Sistema carcerário brasileiro: problemas e soluções
Enviada em 03/11/2021
A canção “Diário de um Detento” do grupo musical Racionais MC conta, em versos melódicos, a situação caótica em que são expostos os detentos no sistema prisional brasileiro. Ao longo da música, os músicos fazem uma alerta sobre os abusos físicos e morais que sofrem os presidiários durante o tempo em que estão presos. Diante desse relato, observa-se a consolidação de um grave problema no país, em virtude da morosidade judicial atrelado à falta de investimento estatal no setor.

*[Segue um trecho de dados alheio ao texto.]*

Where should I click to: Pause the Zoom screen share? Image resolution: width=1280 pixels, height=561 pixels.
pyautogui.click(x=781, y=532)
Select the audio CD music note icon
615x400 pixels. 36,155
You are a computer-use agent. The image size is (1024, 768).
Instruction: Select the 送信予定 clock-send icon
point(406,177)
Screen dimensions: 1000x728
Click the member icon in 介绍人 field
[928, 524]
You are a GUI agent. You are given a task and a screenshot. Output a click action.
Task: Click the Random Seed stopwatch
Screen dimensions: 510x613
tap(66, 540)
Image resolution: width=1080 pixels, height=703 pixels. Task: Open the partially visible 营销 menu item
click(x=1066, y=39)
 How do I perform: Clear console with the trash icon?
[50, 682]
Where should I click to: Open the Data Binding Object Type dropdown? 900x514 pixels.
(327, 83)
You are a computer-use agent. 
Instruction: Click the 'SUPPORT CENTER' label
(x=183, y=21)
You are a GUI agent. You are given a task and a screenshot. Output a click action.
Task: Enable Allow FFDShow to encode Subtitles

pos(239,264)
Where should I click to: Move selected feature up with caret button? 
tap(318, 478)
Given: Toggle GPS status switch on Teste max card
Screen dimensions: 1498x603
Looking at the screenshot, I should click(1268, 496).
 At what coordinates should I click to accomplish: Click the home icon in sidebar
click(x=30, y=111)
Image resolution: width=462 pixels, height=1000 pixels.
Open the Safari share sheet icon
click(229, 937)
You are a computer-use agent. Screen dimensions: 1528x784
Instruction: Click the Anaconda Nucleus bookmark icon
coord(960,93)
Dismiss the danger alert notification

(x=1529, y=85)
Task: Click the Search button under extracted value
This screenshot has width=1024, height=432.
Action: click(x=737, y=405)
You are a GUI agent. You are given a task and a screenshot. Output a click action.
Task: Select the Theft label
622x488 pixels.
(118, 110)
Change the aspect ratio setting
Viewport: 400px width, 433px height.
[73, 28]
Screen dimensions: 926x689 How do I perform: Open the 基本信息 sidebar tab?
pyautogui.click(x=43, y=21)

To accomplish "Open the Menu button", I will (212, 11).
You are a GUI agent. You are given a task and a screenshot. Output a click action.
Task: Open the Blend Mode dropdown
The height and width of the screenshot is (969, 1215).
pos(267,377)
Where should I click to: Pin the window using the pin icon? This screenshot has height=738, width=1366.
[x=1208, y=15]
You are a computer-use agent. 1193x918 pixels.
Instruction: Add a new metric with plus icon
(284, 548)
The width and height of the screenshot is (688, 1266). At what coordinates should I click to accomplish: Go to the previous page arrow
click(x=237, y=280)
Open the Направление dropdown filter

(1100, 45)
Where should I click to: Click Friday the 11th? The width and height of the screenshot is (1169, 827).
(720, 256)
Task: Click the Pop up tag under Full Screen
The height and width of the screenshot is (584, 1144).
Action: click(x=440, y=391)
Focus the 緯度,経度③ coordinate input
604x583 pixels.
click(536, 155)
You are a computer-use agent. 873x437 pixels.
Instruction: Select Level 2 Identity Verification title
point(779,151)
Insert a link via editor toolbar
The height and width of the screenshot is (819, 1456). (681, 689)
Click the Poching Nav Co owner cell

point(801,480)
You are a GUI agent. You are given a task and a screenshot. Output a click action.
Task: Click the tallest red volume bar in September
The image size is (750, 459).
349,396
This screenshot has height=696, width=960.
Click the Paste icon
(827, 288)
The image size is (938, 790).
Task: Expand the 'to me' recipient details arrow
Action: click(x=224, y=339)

Nesse sentido, é importante ressaltar, primeiramente, que a lentidão do sistema judiciário no Brasil tem um fator preponderante para a continuidade dessa mazela. Sob esse aspecto, a advogada criminalista Gabriela Prioli, em entrevista a “CNN Brasil” ,relatou que, no país, segundo dados do Conselho Nacional de Justiça (CNJ), mais de 40% dos presos nem sequer tiveram a primeira sessão de custódia e, por isso, estão presos ilegamente. Nessa perspectiva, a falta de desvelo dos juízes tem promovido a desnecessária superlotação das cadeias e, como consequência, a falta de estrutura para acomodar todos os presidiários acaba por gerar um ambiente caótico e desumano.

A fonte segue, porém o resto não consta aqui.